While TikTok remains hugely popular in Brazil, Indonesia and other markets, its 170 million users in the United States are its most valuable.
The ban of TikTok in the United States is set to create a glaring hole in social media. For ByteDance, TikTok’s parent company in China, it also could create a glaring hole in its business.
The ban, which was signed into federal law last year and upheld by the Supreme Court on Friday, is a major blow to ByteDance, the world’s second-most valuable private technology company, worth $300 billion. At least a chunk of the company’s value is tied to its success in the United States, where TikTok has 170 million monthly users, according to analyst estimates.
TikTok has a larger audience outside the United States — it has 1.2 billion to 1.8 billion monthly users around the world, with its largest markets including Indonesia and Brazil — but the app’s American users are the most valuable, analysts said. TikTok makes money through ads, as well as by selling goods through its TikTok Shop, which pays influencers a commission to hawk beauty products, gadgets, clothes and other items. Social networks typically get their highest “revenue per user” in the United States.
“The U.S. market is the most profitable market of any market by a long shot,” said Mark Zgutowicz, an analyst at Benchmark Company. TikTok took in an estimated $10 billion in revenue in the United States last year, he said, out of a total global revenue estimated at $20 billion to $26 billion.
That is the fallout that ByteDance must grapple with now. The scale of its looming business conundrum is vast. While Facebook, Twitter and other social media were blocked in China around 15 years ago, that was before many of those apps had accumulated a large number of users there.

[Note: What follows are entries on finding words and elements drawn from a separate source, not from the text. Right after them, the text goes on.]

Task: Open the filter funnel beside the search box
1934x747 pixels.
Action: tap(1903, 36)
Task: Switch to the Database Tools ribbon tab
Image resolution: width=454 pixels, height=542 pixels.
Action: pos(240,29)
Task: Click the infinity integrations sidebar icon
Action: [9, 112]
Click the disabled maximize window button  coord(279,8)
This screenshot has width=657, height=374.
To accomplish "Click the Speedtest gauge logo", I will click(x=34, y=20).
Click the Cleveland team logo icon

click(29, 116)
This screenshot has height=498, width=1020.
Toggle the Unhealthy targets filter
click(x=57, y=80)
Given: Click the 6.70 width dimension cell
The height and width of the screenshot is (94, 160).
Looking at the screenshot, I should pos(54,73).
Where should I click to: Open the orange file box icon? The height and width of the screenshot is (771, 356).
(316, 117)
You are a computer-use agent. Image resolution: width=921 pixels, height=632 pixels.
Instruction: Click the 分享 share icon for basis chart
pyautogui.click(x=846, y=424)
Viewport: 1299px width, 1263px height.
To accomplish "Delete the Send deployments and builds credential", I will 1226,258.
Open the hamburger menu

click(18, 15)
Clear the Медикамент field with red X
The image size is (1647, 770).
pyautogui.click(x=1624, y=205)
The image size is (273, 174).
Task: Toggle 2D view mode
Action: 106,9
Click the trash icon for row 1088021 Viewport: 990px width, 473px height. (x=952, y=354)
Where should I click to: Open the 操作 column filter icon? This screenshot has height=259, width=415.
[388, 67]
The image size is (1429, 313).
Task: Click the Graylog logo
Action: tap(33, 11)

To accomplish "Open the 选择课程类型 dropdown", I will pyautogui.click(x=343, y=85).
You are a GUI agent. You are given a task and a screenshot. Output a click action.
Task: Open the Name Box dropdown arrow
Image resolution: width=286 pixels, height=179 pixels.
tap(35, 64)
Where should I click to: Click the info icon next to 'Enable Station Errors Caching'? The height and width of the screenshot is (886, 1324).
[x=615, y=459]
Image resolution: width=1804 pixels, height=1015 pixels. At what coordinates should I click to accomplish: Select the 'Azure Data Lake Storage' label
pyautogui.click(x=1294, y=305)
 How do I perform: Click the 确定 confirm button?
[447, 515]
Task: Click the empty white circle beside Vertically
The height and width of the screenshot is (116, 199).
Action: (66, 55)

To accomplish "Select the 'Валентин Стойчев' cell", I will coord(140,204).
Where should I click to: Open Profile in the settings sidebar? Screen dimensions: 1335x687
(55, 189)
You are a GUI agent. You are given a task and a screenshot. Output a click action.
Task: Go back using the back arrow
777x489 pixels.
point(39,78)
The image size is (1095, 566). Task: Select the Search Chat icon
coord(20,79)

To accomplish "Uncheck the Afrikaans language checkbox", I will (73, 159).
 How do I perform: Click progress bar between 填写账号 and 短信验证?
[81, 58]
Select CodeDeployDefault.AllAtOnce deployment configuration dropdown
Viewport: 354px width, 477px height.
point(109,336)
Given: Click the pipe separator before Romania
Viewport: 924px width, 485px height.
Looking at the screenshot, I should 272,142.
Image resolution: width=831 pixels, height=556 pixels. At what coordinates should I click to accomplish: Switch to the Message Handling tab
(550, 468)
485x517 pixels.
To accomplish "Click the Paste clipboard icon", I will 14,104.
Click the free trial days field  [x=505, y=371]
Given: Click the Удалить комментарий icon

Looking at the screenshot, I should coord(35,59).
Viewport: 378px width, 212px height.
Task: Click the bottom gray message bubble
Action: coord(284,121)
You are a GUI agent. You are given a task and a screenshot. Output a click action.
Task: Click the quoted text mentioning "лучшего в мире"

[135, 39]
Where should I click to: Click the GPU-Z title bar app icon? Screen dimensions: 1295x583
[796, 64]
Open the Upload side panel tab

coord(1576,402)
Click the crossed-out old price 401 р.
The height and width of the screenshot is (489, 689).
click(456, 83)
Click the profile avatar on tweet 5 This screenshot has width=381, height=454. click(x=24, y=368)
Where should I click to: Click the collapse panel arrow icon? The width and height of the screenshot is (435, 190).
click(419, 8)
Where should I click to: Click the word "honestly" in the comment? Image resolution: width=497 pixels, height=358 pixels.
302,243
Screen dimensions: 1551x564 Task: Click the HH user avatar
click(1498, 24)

Perhaps the closest equivalent is what TikTok experienced in India in 2020, when the Indian government banned the app. TikTok lost an audience of 200 million users there, but has since gained users elsewhere.
Whether TikTok may still escape a U.S. ban is unclear. President-elect Donald J. Trump is considering an executive order to allow TikTok to keep operating until new owners are found. He could also direct the Justice Department not to enforce the law, or delay enforcement for a set period.